In an interview Wednesday, Mr. Lochbaum related what he would have done in Mr. Siemaszko's shoes.
He said that as a new employee in 2000, Mr. Siemaszko had the guts to go over several supervisors' heads to demand costly repairs on Davis-Besse's reactor head.
"Andrew was trying to do the right thing," Mr. Lochbaum said. "I can't honestly say I would have done anything differently."
Paul Blanch was a nuclear whistleblower at the Millstone nuclear complex in southeast Connecticut, the basis of a 1996 Time magazine cover story that led to national reform.
"The only thing I can say with any certainty is that the NRC's actions continue to send a clear message to all nuclear employees to never challenge any management decisions," Mr. Blanch said.
"Had I known what I know now, I never would have raised the concerns. I was lucky in that the media and Senator [Joe] Lieberman were totally on my side," he said, referring to the Connecticut independent.
The NRC has said it wants to hear from frontline workers.
Before allowing Davis-Besse to resume operation in 2004, the agency required FirstEnergy to demonstrate that a workplace culture supportive of workers' safety concerns had been established at the plant.
Records show Mr.
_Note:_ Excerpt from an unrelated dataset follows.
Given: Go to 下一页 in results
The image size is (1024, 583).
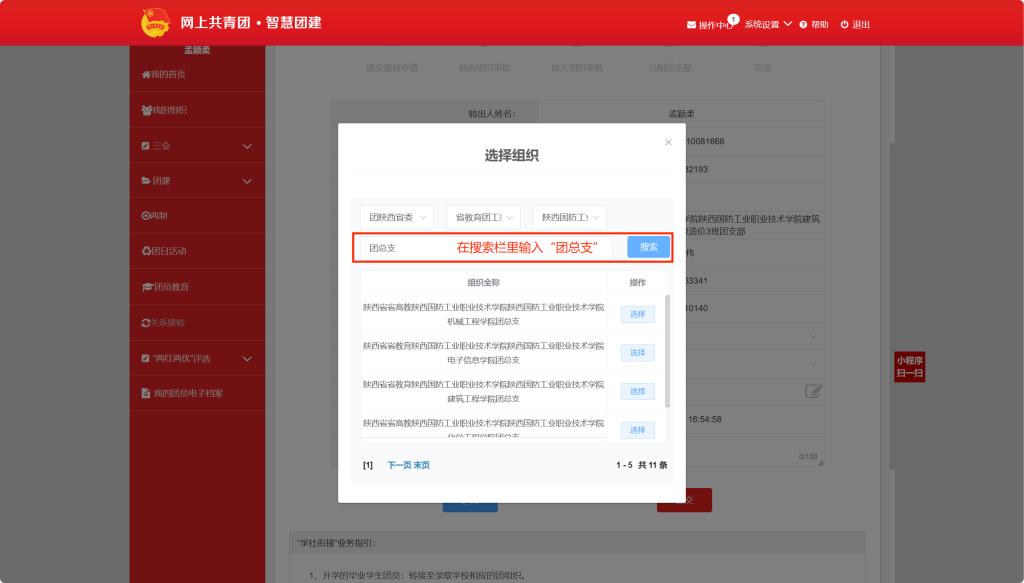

Siemaszko tried to get Davis-Besse's restart in 2000 put off long enough to give the plant's reactor head its first complete cleaning in years.
But scaffolding was removed. The job was cut short.
During the next outage two years later, a perilously thin, football-shaped cavity was found in the massive steel lid.
Laboratory tests showed the deformity had started to bulge and crack - and that the reactor head was likely within weeks of bursting and allowing radioactive steam to form.
On March 11, 2004, Harold Denton told 1,300 people from 21 countries that the Davis-Besse saga was the nuclear industry's lowest point since the 1979 half-core meltdown of the Three Mile Island Unit 2 nuclear plant in Pennsylvania.
Mr. Denton was the NRC official that President Jimmy Carter put in charge of restoring order at Three Mile Island.
According to online records, presiding Judge David Katz has told attorneys arguing the Siemaszko case he will not allow the jury to hear detailed comparisons to Three Mile Island.